Thursday, March 6, 2025

Western Artist Frank Tenney Johnson

 


Frank Tenney Johnson was an Iowa farm boy raised in Pottawattamie County. He attended the Milwaukee School of Art in 1893, where he apprenticed with Western painters F. W. Heinie and Richard Lorenz. He moved to New York in 1895, continuing his studies at the Art Students’ League.

While in New York, Johnson met Emerson Hough, a well-known western writer, and editor of Field & Stream magazine. Hough sent him to Colorado, Wyoming, and New Mexico to observe western life. The trip was a life-changing event that led Johnson to focus on Western subjects. From 1904 to 1920, he was an illustrator for Field & Stream, Harper’s, Cosmopolitan, and Scribner’s magazines.
He illustrated several books, including Wildfire by Zane Grey, The Short Cut, and Jackson Valley by Jackson Greggory, and Poor Man’s Rock by Bertrand W. Sinclair.
Johnson moved to Alhambra, California, in the early 1920s, changing his focus from illustrating to oil painting. Over time, he established relationships with Western painters Charles M. Russell and Edward Borein.
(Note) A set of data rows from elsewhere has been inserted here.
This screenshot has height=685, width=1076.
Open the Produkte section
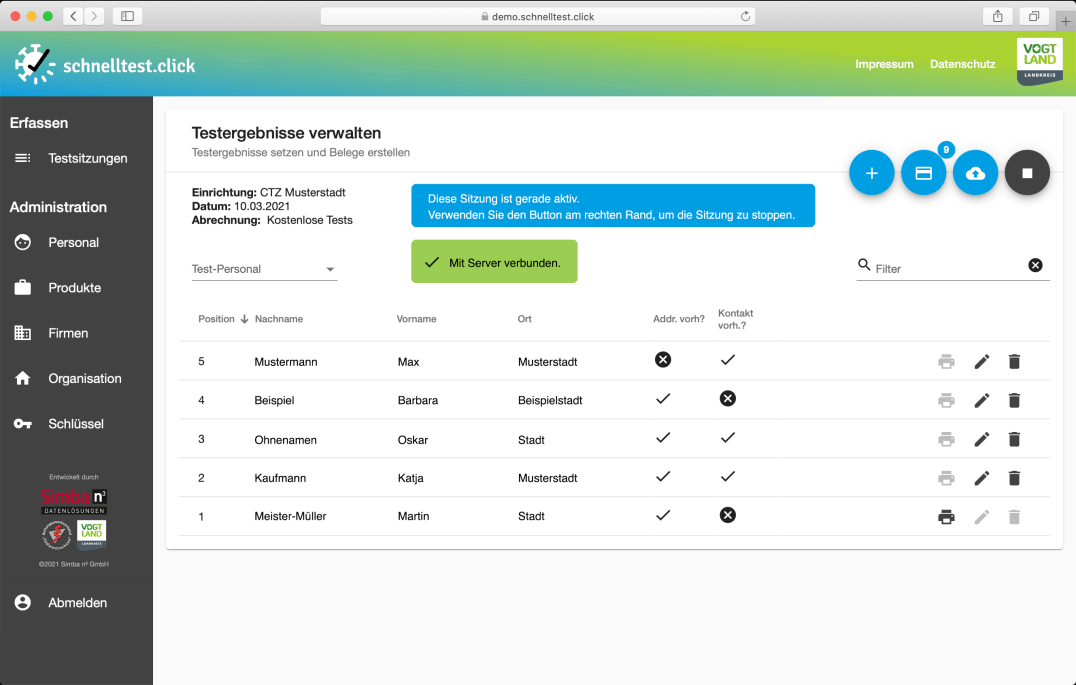coord(74,288)
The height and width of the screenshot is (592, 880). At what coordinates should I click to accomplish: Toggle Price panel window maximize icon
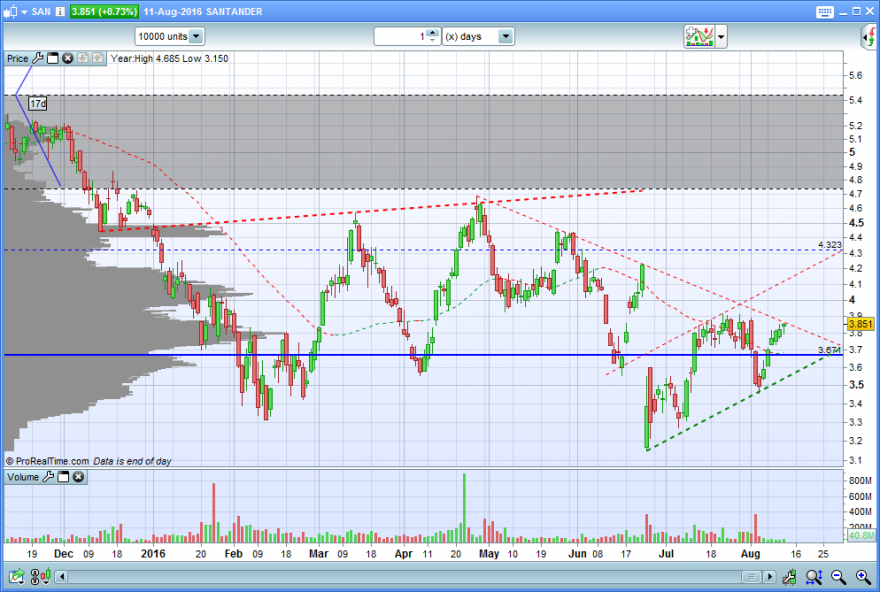click(x=53, y=58)
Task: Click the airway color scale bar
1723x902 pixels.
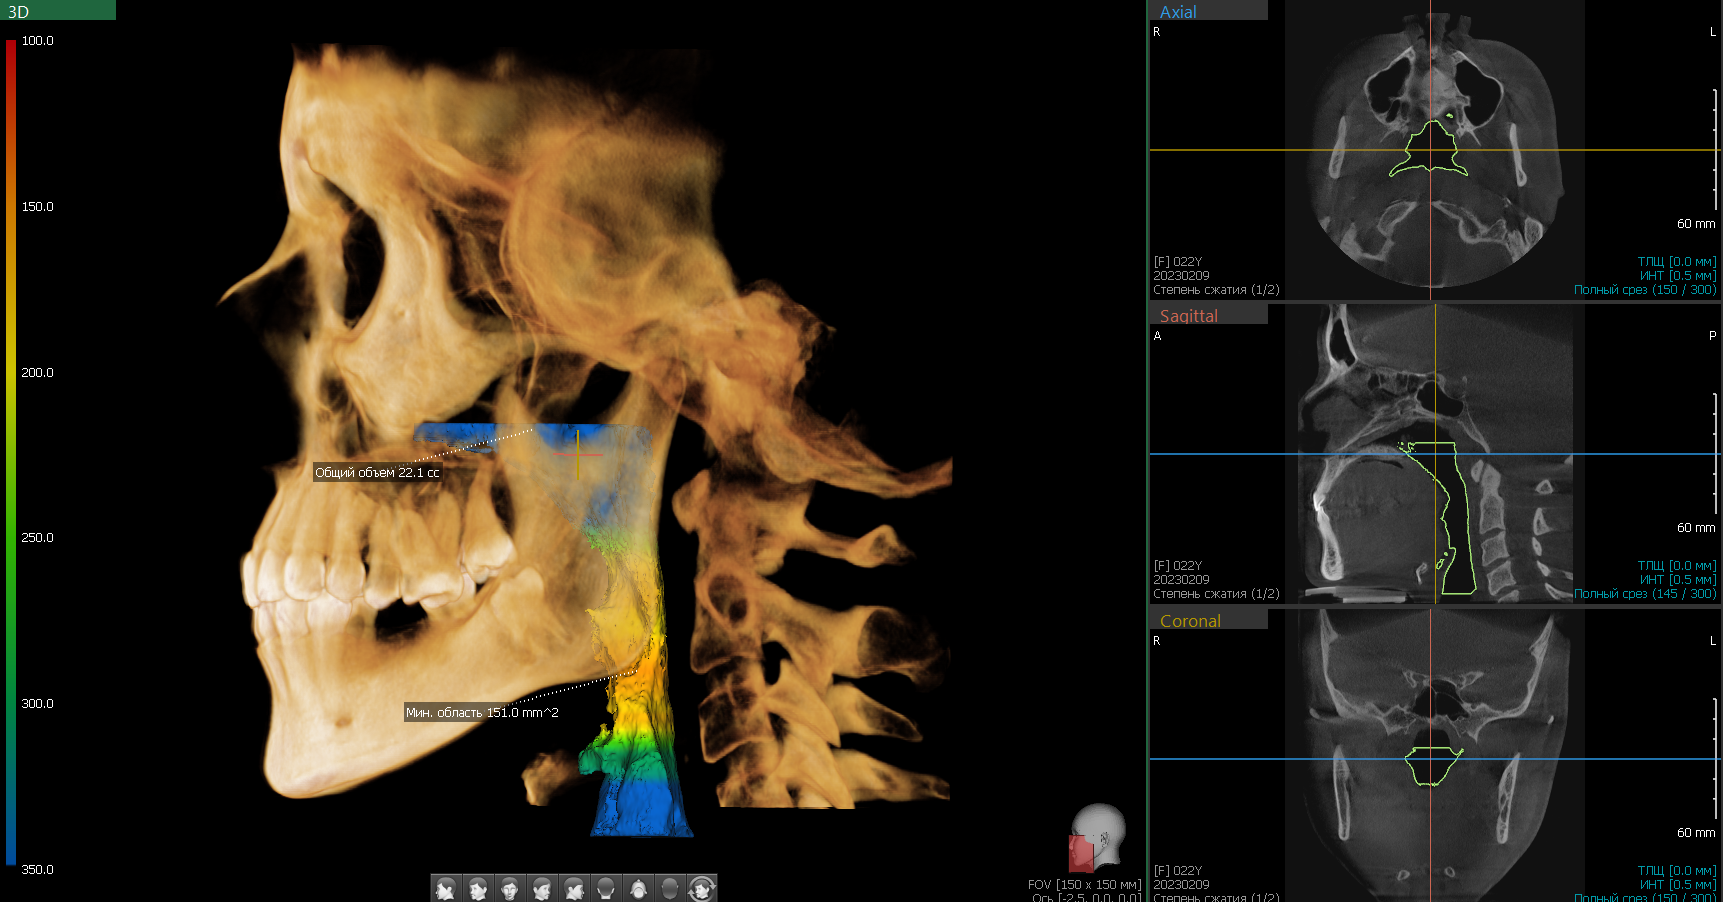Action: pos(11,452)

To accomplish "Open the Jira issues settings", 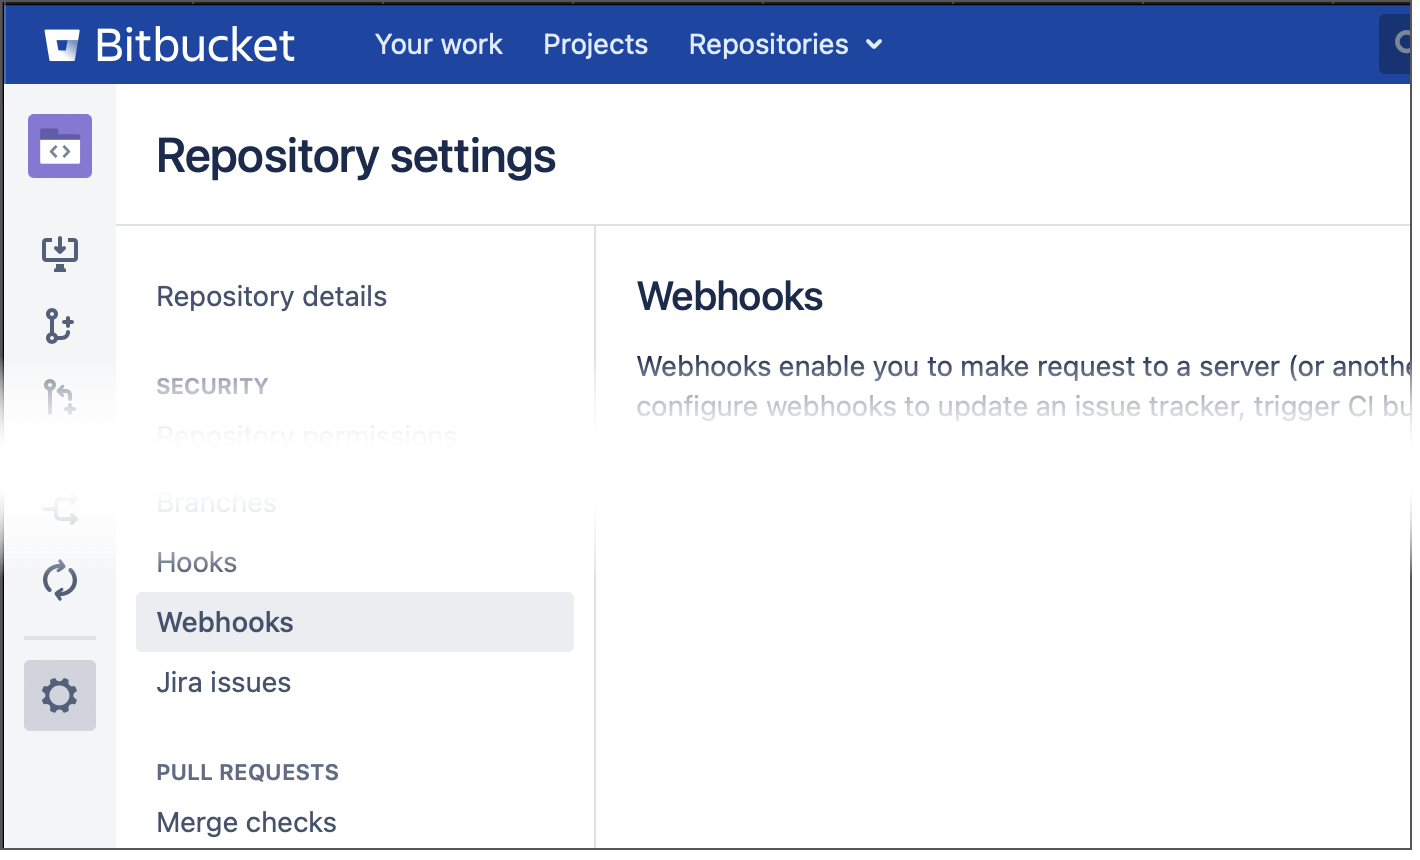I will pyautogui.click(x=223, y=682).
A November 1, 1936, article in The Los Angeles Times said Johnson knew the anatomy of the horse better than any living artist. The writer of that article suggested Johnson possessed “that grain of madness which is characteristic of genius unalloyed.”
The Los Angeles Evening Express suggested there was a “quietness, a stillness about his moonlights that is positively refreshing.” They commented you could see the cowboy throwing his lariat in his painting, “On the Open Range.”